Denise stood in the back aisle of Taste of India on a Tuesday afternoon in the spring of 2022, holding a blue EBT card with $230 left on it and a math problem she had already solved in her head.
Rent was short. The light bill was past due. Her younger one needed shoes. The card could buy food. The card could not pay the light company. She knew what the card could do at this store because a woman at the bus stop had told her two months earlier. You go to the Indian place on the boulevard. You ask. He rings something up. He gives you cash. Not all of it. About half.
Half of $230 is $115. Half of $230 is the light bill.
She walked to the counter. She did not buy any food.
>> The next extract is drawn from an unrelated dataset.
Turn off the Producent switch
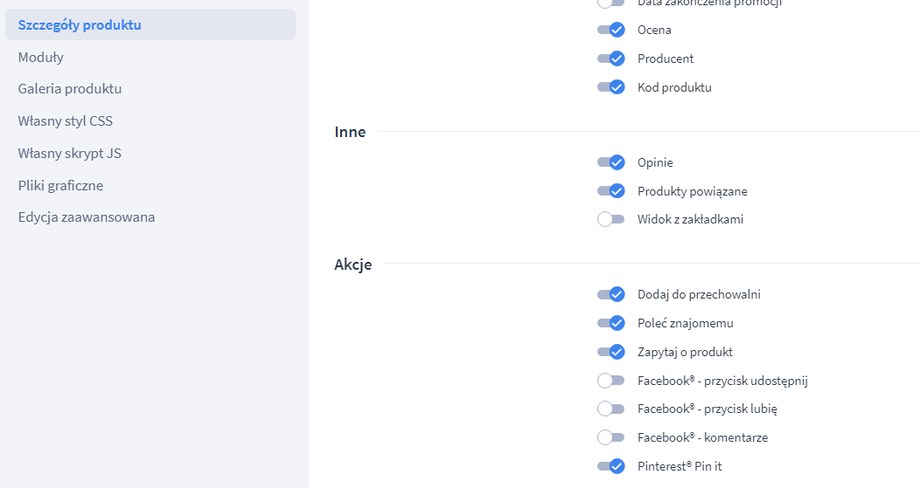Screen dimensions: 920x488 tap(611, 59)
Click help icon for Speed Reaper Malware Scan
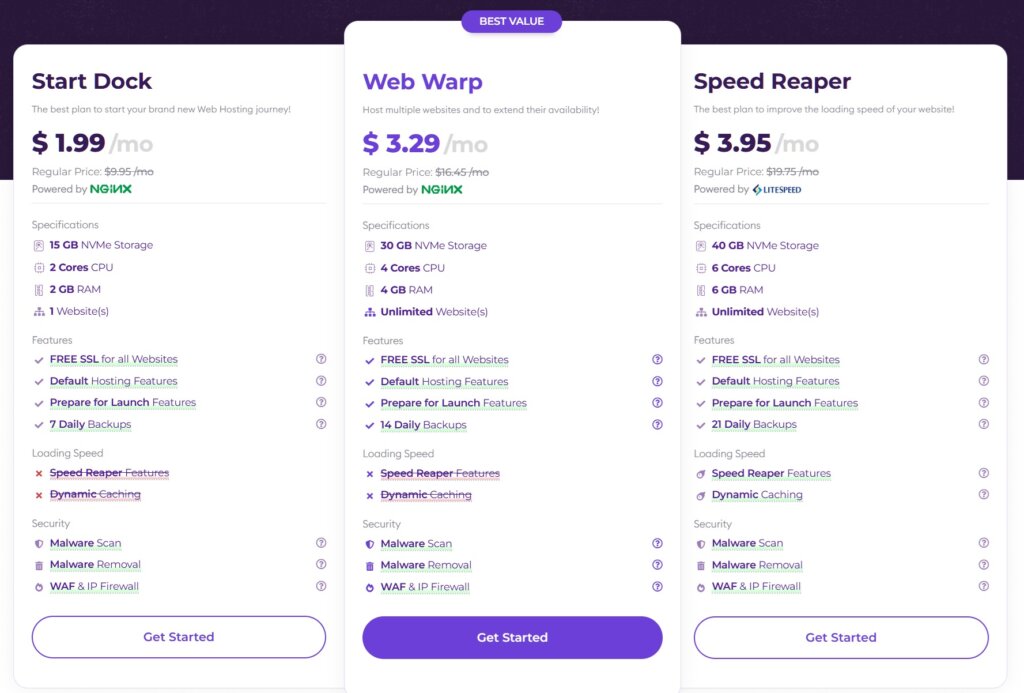This screenshot has width=1024, height=693. pyautogui.click(x=984, y=543)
This is the part of the story nobody likes to tell. The federal program that fed Denise's kids was real. The fraud was real. And the person standing in the aisle making the trade was not a villain. She was a 47-year-old home health aide working twelve-hour shifts who needed cash the program would not give her. She was the smallest piece of a machine she did not build. The machine was the register.
I.
Rajan Babbar was 60 years old when a federal judge in the Western District of Virginia sentenced him on June 11, 2026, to 33 months in federal prison. He had owned Taste of India, a medium-sized grocery on a commercial stretch of Lynchburg, for years. He pleaded guilty in March. The charge was federal food stamp fraud and transacting in criminally derived property. The number on the restitution order was $2,108,924. The number on the forfeiture order was over $380,000 in seized assets, which is what the government found in cash and accounts and was willing to take.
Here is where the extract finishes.